Monogram Pictures was a B-movie studio that produced films from 1931 until 1953. After that date, it became known as "Allied Artists Pictures Corporation".
Monogram was created in the early 1930s from two earlier companies, W. Ray Johnston's Rayart Productions (renamed "Raytone" when sound pictures came in) and Trem Carr's Sono Art-World Wide Pictures. Both specialized in low-budget features and, as Monogram Pictures, continued that policy until 1935, with Carr in charge of production. Another independent producer, Paul Malvern, released his Lone Star western productions (starring John Wayne) through Monogram.
The backbone of the studio in those early days was a father-and-son combination: writer/director Robert N. Bradbury and cowboy actor Bob Steele (born Robert A. Bradbury) were on their roster. Bradbury wrote almost all, and directed many, of the early Monogram and Lone Star westerns. While budgets and production values were lean, Monogram offered a balanced program, including action melodramas, classics and mysteries.
In 1935 Johnston and Carr were wooed by Herbert Yates of Consolidated Film Industries; Yates planned to merge Monogram with several other smaller independent companies to form Republic Pictures. However, after short time in this new venture, they discovered that they couldn't get along with Herbert Yates, and they left. Carr moved to Universal Pictures, while Johnston reactivated Monogram in 1937.
Revival and creation of Allied Artists ProductionsEdit
Producer Walter Mirisch began at Monogram after World War II as assistant to studio head Steve Broidy. He convinced Broidy that the days of low-budget films were ending, and in 1946 Monogram created a new unit, Allied Artists Productions, to make costlier films.
At a time when the average Hollywood picture cost about $800,000 (and the average Monogram picture cost about $90,000), Allied Artists' first release, It Happened on Fifth Avenue (1947), cost more than $1,200,000. Subsequent Allied Artists releases were more economical but did have enhanced production values; many of them were filmed in color.
The studio's new policy permitted what Mirisch called "B-plus" pictures, which were released along with Monogram's established line of B fare. Mirisch's prediction about the end of the low-budget film had come true thanks to television, and in September 1952 Monogram announced that henceforth it would only produce films bearing the Allied Artists name.
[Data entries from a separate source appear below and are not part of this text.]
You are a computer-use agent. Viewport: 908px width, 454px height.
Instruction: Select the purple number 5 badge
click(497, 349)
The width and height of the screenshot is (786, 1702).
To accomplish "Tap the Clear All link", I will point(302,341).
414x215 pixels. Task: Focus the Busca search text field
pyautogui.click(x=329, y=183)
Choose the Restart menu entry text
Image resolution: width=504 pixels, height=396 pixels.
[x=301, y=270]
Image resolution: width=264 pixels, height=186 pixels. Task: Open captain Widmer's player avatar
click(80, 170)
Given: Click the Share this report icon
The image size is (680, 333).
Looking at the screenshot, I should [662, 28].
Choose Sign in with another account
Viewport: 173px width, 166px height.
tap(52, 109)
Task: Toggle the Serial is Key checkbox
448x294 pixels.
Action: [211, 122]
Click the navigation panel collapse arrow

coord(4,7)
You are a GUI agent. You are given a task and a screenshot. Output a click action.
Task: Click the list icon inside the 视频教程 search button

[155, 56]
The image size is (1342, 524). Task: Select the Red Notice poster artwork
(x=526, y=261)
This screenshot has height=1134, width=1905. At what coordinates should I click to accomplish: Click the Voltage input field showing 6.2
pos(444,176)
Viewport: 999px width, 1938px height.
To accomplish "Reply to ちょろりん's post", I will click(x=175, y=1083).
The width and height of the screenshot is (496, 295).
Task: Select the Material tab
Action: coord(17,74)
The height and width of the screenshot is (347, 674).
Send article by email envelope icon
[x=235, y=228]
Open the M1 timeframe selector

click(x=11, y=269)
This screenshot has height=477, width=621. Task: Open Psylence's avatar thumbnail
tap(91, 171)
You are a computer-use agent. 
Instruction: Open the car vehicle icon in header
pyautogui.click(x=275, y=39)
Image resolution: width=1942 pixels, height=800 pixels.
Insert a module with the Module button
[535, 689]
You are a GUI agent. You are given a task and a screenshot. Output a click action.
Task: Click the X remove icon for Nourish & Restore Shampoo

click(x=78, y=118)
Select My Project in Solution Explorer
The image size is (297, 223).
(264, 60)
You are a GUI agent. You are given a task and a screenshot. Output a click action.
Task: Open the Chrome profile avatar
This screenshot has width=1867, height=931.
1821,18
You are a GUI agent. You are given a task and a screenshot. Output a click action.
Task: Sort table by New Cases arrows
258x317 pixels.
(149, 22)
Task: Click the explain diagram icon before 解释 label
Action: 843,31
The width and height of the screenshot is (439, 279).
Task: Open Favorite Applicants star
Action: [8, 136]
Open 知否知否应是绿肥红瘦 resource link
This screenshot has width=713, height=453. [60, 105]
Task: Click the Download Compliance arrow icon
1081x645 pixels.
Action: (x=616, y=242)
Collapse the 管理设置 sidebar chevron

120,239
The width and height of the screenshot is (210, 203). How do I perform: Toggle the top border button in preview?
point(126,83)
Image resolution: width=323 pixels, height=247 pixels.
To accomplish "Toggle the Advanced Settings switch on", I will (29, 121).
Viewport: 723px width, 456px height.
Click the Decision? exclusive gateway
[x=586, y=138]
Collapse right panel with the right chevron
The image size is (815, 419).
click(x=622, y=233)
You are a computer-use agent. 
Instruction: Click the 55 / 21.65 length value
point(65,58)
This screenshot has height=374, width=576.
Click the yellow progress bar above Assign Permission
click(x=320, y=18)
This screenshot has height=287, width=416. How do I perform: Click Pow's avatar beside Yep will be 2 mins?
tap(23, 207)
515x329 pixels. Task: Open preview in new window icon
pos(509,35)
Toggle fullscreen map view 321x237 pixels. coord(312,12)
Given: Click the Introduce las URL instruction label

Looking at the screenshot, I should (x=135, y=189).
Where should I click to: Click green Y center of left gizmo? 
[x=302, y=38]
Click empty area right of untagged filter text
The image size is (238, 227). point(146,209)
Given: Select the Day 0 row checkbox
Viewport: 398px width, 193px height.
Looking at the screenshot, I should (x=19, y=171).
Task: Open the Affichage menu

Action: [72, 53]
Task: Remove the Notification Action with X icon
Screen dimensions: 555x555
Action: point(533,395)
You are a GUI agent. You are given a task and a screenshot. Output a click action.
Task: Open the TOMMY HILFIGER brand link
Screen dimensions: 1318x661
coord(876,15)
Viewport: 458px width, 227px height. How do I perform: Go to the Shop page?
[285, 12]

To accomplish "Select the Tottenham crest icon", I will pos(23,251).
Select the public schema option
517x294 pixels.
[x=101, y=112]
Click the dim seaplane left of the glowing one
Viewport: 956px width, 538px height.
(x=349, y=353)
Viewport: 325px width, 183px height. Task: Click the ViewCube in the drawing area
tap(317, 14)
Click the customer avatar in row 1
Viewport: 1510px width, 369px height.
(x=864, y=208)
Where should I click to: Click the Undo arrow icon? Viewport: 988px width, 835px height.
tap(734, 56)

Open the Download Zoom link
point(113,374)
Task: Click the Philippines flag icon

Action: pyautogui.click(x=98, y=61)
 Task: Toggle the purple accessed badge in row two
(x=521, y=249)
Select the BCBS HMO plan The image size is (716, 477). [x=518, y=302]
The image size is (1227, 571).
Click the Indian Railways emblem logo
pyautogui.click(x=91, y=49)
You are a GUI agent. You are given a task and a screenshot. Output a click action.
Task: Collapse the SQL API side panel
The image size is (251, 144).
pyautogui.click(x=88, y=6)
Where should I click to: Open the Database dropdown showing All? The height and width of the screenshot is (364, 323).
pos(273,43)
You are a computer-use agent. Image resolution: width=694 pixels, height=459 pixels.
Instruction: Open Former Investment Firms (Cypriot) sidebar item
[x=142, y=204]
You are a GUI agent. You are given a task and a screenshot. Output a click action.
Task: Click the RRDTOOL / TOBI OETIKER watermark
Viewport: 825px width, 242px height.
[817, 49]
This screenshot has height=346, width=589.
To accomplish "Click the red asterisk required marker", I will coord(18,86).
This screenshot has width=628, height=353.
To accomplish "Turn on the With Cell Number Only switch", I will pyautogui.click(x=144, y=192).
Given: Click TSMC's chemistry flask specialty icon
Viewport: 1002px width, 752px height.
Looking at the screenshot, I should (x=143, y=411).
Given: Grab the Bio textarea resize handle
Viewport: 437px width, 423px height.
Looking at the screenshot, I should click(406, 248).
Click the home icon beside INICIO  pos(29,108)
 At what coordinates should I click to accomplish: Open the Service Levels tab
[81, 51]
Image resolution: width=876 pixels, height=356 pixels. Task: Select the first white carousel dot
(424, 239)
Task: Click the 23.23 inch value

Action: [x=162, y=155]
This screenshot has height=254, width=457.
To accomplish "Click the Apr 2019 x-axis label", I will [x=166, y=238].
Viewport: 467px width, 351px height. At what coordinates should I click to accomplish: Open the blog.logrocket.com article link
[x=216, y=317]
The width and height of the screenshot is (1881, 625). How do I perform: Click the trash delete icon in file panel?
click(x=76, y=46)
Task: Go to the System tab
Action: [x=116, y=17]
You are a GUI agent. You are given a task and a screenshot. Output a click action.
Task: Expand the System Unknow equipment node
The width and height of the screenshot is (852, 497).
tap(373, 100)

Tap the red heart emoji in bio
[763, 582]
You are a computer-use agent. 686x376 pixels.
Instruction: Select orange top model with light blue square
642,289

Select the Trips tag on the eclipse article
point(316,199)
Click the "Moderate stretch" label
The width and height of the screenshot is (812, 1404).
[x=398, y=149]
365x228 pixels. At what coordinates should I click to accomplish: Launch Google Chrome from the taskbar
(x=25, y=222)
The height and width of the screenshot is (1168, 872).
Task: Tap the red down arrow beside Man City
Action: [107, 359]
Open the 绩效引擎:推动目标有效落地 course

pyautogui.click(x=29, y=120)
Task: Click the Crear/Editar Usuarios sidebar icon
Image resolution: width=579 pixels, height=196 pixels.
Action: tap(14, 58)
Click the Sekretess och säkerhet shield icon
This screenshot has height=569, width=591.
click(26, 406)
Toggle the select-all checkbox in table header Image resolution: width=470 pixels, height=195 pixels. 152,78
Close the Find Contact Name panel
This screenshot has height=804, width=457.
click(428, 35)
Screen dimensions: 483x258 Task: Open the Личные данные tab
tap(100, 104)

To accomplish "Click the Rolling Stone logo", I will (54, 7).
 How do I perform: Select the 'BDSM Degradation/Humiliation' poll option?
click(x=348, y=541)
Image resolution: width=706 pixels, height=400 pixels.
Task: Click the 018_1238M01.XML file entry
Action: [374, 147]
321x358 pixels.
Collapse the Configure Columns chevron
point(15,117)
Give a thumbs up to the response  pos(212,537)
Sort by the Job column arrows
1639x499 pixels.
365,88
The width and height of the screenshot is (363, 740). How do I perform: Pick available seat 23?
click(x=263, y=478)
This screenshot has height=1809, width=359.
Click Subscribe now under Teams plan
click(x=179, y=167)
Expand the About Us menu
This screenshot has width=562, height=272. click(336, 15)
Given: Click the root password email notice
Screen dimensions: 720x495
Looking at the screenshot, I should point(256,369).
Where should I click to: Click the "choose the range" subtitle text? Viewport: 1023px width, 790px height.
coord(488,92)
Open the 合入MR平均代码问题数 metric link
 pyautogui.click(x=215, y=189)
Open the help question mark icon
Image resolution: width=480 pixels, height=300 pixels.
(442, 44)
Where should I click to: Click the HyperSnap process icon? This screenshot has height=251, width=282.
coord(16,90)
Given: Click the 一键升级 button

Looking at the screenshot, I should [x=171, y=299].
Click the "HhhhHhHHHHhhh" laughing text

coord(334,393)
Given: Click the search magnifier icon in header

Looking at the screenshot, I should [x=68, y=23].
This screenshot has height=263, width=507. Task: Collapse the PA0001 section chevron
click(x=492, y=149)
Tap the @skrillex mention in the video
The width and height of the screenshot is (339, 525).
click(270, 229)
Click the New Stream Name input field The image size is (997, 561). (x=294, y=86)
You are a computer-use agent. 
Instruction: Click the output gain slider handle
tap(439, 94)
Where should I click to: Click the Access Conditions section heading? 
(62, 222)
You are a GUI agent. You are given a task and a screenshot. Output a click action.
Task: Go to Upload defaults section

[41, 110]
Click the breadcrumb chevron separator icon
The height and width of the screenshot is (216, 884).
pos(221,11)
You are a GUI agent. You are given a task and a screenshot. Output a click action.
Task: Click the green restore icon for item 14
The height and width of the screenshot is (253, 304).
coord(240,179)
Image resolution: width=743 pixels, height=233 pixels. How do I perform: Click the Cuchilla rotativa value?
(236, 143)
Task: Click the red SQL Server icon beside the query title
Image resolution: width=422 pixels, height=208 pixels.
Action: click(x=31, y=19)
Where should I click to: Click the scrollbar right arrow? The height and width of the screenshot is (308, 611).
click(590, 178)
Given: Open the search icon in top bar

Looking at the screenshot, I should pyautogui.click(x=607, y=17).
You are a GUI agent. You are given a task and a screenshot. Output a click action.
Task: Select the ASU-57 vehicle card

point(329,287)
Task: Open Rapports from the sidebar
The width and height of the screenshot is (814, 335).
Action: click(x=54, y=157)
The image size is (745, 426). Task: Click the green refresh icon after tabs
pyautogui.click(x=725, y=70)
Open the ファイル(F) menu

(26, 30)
The Monogram brand name was finally retired in 1953. The company was now known as Allied Artists Pictures Corporation.
Allied Artists did retain a few vestiges of its Monogram identity, continuing its popular Stanley Clements action series (through 1953), its B-Westerns (through 1954), its Bomba, the Jungle Boy adventures (through 1955) and especially its breadwinning comedy series with The Bowery Boys (through 1958, with Clements replacing Leo Gorcey). For the most part, however, Allied Artists was heading in new, ambitious directions under Mirisch. Its greatest artistic success, however, came with a low-budget film firmly in the Monogram tradition, Don Siegel's Invasion of the Body Snatchers, released by Allied in 1956.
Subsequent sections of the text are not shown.